Zucker, Kakao, Minze sind Zutaten, die das Werbepublikum wahrscheinlich eher mit englischem Schokokonfekt als mit Zigaretten assoziiert. Doch neben Lakritze sorgen sie dafür, dass die Lucky Strikes smooth taste so geschmeidig sind, wie der Markenname verspricht. Sie mindern beispielsweise den bitteren Tabakgeschmack und bewirken, dass der Rauch in der Lunge nicht so beißt – und deswegen tiefer inhaliert wird. Zwar gehören sie, schon allein weil ihnen die Endung „-oxid“ fehlt, auf den ersten Blick zu den harmloseren Tabakzusatzstoffen, die beispielsweise auf der Webseite des deutschen Bundesministeriums für Verbraucherschutz aufgelistet sind.1 Weil sie aber nicht gegessen, sondern geraucht werden, warnen Forscher vor den Giftstoffen, die bei der Verbrennung entstehen. Daneben stellen sich auch Fragen darüber, inwiefern Tabakzusatzstoffe, die Nikotinsucht der Raucher erhöhen. Fragen, die nicht einfach zu beantworten sind, wie auch das Scenihr, das wissenschaftliche Komitee der EU-Kommission, das sich mit Umwelt- und Gesundheitsrisiken beschäftigt, 2010 feststellte2. Eine der unappetitlichen Ursachen: Weil Tiere nicht rauchen, und ihnen die potenziell gefährlichen Stoffe demnach intravenös zugeführt werden müssen, und sie zudem anders auf Nikotin reagieren als Menschen, lässt sich in Tierversuchen kaum nachstellen, wie genau die Zusatzstoffe wirken.

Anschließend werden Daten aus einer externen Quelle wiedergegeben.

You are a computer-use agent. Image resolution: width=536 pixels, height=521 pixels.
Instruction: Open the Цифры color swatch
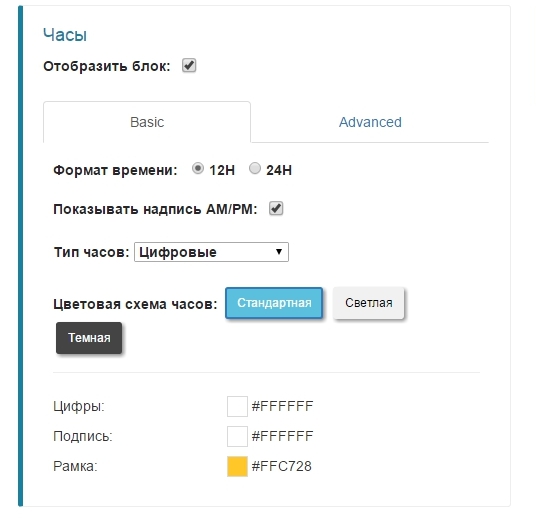click(x=237, y=406)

Was nicht verhindert, dass Zigaretten ohne Zusatzstoffe in der Auffassung der Verbraucher als weniger schädlich gelten. Mit zusatzstofffreien Zigaretten versuchen die Tabakkonzerne deswegen, ansonsten gesundheitsbewusste Raucher bei der Stange zu halten. Trotz Widerspruch ein, wie es scheint, zunehmend lukratives Geschäftsfeld. „Der Markt für zusatzstofffreie Zigaretten ist in Deutschland noch sehr klein“, heißt es in einer Veröffentlichung des Deutschen Krebsforschungszentrum, „aber er wächst seit Jahren kontinuierlich.“ So überrascht es nicht, dass die großen Zigarettenmarken, ob Camel, Lucky Strike oder Gauloises, mit Untermarken wie Natural Flavour, Straight oder Sélection versuchen, den Zeitgeist einzufangen und ihre Ware als natürliches Produkt zu präsentieren. Ein Produkt, das diejenigen anspricht, die sich der Schädlichkeit des Rauchens voll bewusst sind, aber dennoch nicht aufhören können. Sportliche Raucher beispielsweise. Die viel (Bio-)Gemüse essen, ihren Müll trennen. Und PKWs mit niedrigem Verbrauch fahren. Nicht umsonst sind die Verpackungen von aroma- und zusatzstofffreien Zigaretten – Achtung: Natürlichkeit! – in Braun- und Beigetönen gehalten und sehen nach Recycling-Papier aus.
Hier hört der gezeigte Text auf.